Are Shorter Work Hours Good for the Environment?
INTRODUCTION: There is an important political debate in Europe over whether Europeans would be better off economically if they moved toward a U.S.-style economic model, most importantly in their labor markets. The conventional wisdom, in both academic circles and the media, is that they would, and there is transatlantic consensus that Europe needs more labor market flexibility, including increased latitude of employers to fire employees, less regulation of business, lower payroll taxes, reduced public pensions, unemployment compensation and other payments, lower wages and benefits attached to employment, and a reduced influence of unions. Yet, the empirical evidence for this view has been weak.
But aside from the economic and political implications, there are potentially large costs to the environment if European countries were to move to a U.S.-style economic model. Europe currently consumes about half as much energy per person as the United States, and this would change if Europeans worked as many hours as U.S. workers do.

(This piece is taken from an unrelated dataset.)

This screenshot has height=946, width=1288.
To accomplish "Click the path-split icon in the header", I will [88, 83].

This paper looks at the potential environmental effects of such a change. If the countries of "Old Europe" were to adopt U.S. practices and increase annual work hours to American levels, they could consume some 30 percent more energy than they do at present. Not only could that impact fuel prices worldwide, but the resulting carbon emissions would make it far more difficult for the EU to meet its commitments to the Kyoto Protocol.
As the economies of developing countries grow, those nations will look to the U.S. and European labor models. Worldwide energy patterns, therefore, will be dependent on which model developing countries choose in the next few decades. If, by 2050, the world works as many hours as do Americans it could consume 15-30 percent more energy than it would following Europe. The additional carbon emissions could result in 1 to 2 degrees Celsius in extra global warming.

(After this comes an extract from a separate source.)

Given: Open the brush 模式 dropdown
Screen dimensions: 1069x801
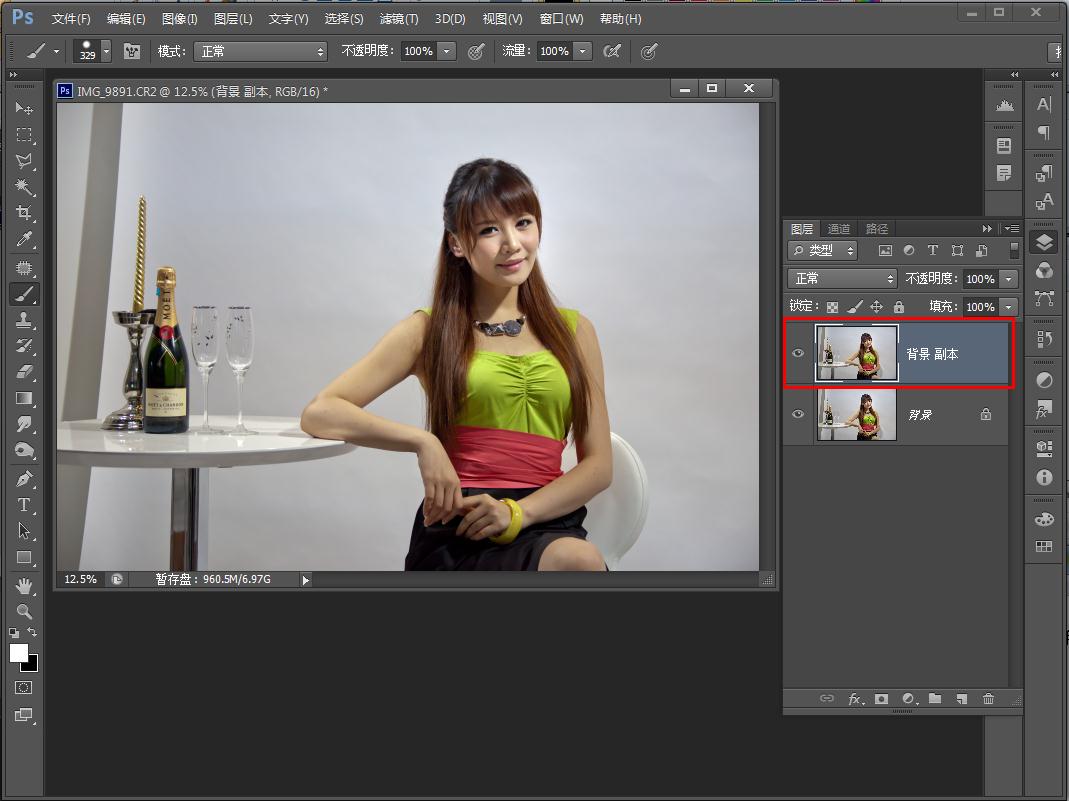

Although it is not high on the political agenda at this time, there is the possibility of the reverse outcome: that the United States moves more in the direction of Europe, which would reduce energy consumption. For example, if the United States had adopted European standards for work hours, U.S. carbon dioxide emissions in 2000 would have been 7 percent lower than its actual 1990 emissions—the negotiated goal for the U.S. in meeting Kyoto. This paper will look at these relationships between work hours and energy consumption.